Electric-truck startup Nikola has been on a roll since it joined Nasdaq after a reverse merger with VectoIQ on Jun 3. The stock has risen 59.6% since then.
The alarming question is have EV stocks rallied far beyond a reasonable price and entered the bubble territory? Well, many analysts believe so. The stunning gains in the stock price of these EV makers have pushed their market values exuberantly. With the eye-popping gains, the stocks’ valuation has got out of hand.
Lofty Valuations Raise Red Flags
Recently, Tesla’s market capitalization rose above Toyota’s TM. The carmaker is now worth more than many of its peers combined, including General Motors, Ford, Fiat Chrysler, Volkswagen, Honda and BMW. Optimistic investors are betting on Tesla taking over the automotive world, but this enterprise still has a long way to go. It should be noted that Tesla is yet to post an annual profit. Also, Tesla sold its 1 millionth car in March, which is less than 10% of what Toyota sells annually. Many Wall Street analysts have been raising alarm that Tesla is overvalued. Earlier this year, even Tesla’s CEO Musk said that he believed that the firm’s share price is too high. Notably, Tesla’s current EV/EBITDA stands at 91.86X, way higher than the industry’s 19.24X.

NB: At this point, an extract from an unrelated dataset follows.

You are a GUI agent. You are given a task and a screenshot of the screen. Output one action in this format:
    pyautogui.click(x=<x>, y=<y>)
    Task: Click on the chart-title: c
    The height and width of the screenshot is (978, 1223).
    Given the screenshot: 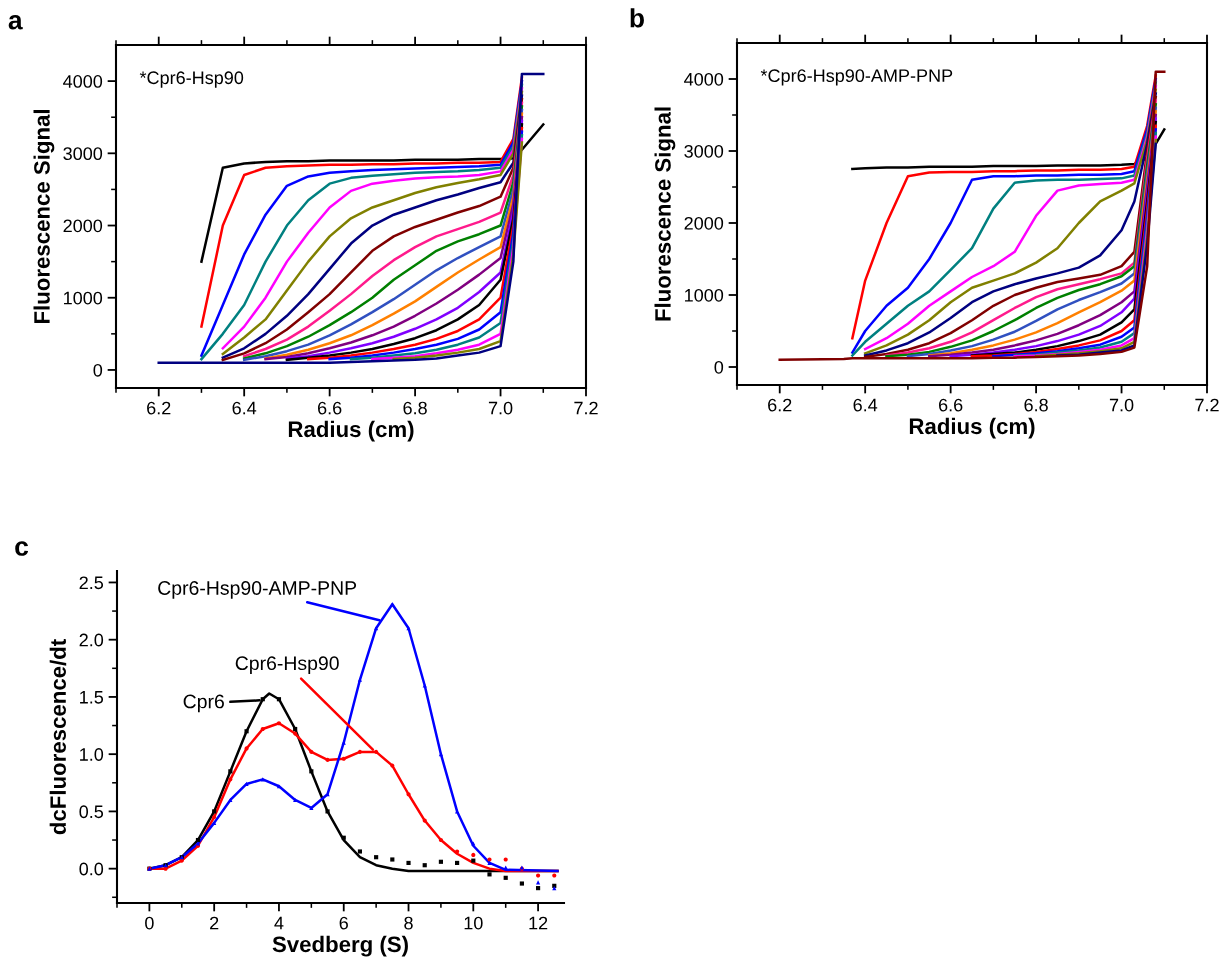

Seemingly, investors are piling on EV stocks based on the current hype and promises but are overlooking the companies’ financials. Despite Workhorse’s 50.67% year-over-year fall in revenues in 2019 and high debt levels, investors seem to be in love with the stock, as is evident from the price gains. Notably, Workhorse’s current EV/EBITDA stands at 142.52X, way higher than the industry’s 5.48X.